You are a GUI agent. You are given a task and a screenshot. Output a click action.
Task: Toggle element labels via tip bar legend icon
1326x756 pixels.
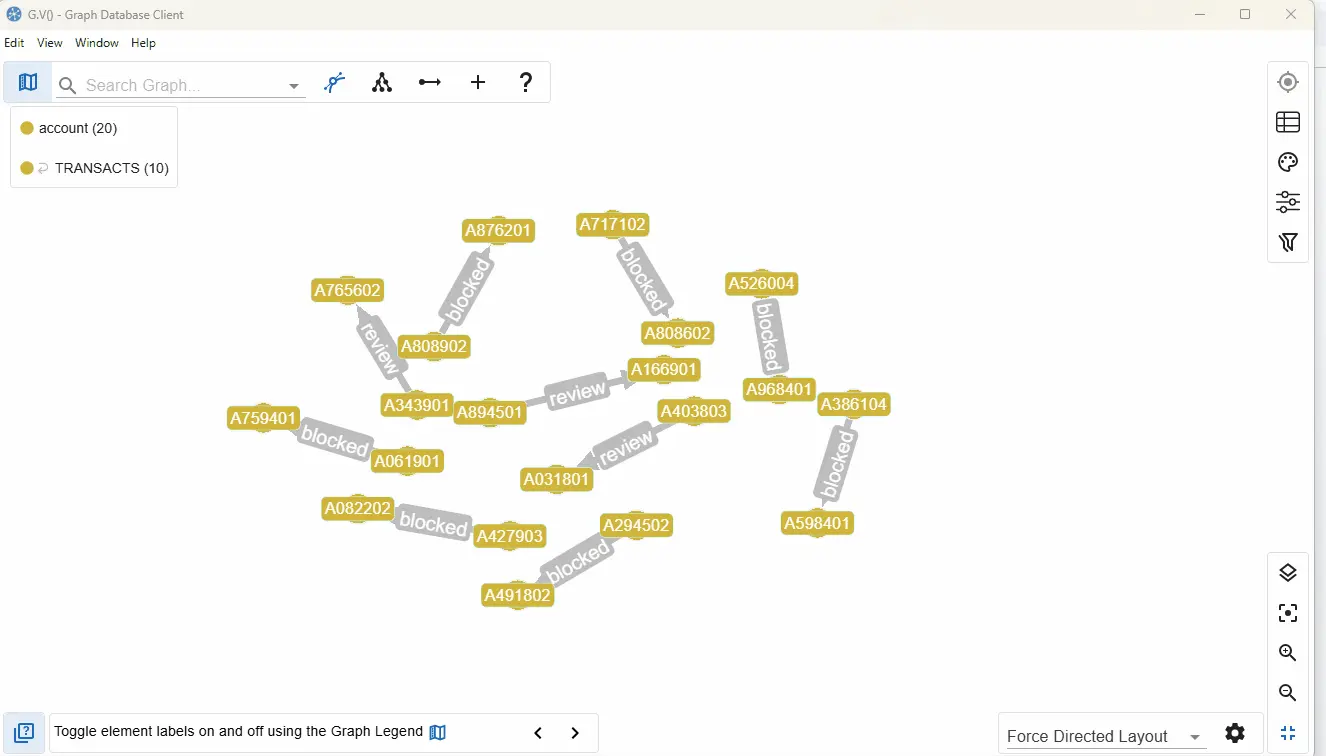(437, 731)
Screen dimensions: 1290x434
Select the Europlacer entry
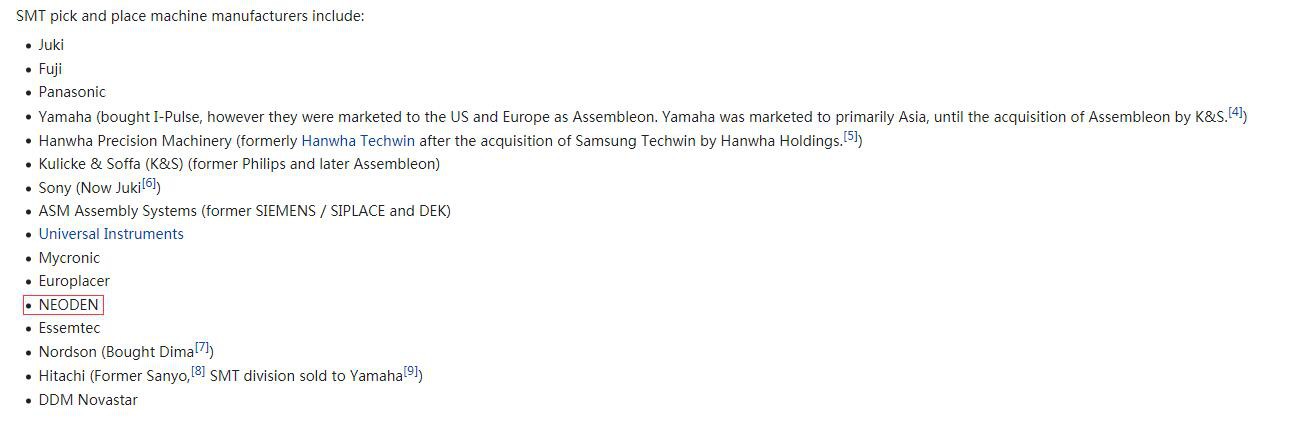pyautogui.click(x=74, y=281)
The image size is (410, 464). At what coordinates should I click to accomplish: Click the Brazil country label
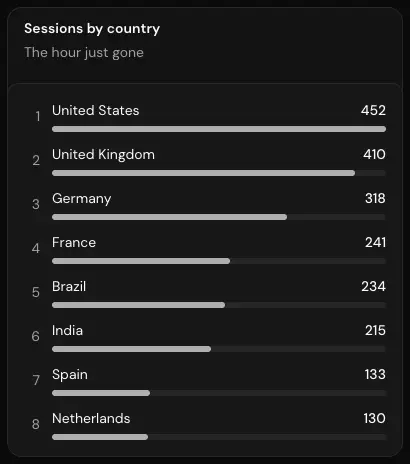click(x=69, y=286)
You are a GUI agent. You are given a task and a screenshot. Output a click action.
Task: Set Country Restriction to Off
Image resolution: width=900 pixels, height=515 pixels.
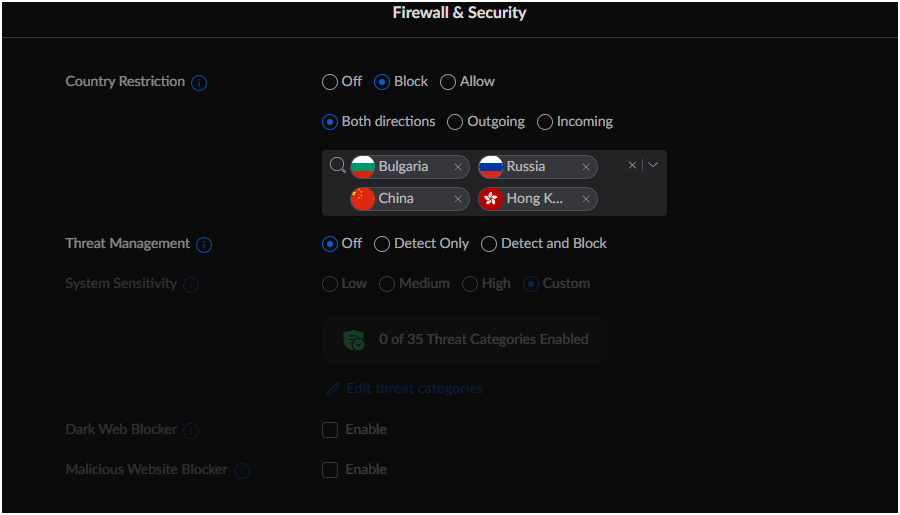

* [YOUR TASK] Update the records above by replacing "screenshot" with "screen capture" everywhere it appears, keeping everything else the same. Leave the pictures out of your answer.

* [ANSWER BELOW]
You are a GUI agent. You are given a task and a screen capture. Output a click action.
Task: Toggle element labels via tip bar legend icon
1326x756 pixels.
(437, 731)
Screen dimensions: 1290x434
Select the Europlacer entry
pyautogui.click(x=74, y=281)
The image size is (410, 464). At what coordinates should I click to accomplish: Click the Brazil country label
click(x=69, y=286)
You are a GUI agent. You are given a task and a screen capture. Output a click action.
Task: Set Country Restriction to Off
Image resolution: width=900 pixels, height=515 pixels.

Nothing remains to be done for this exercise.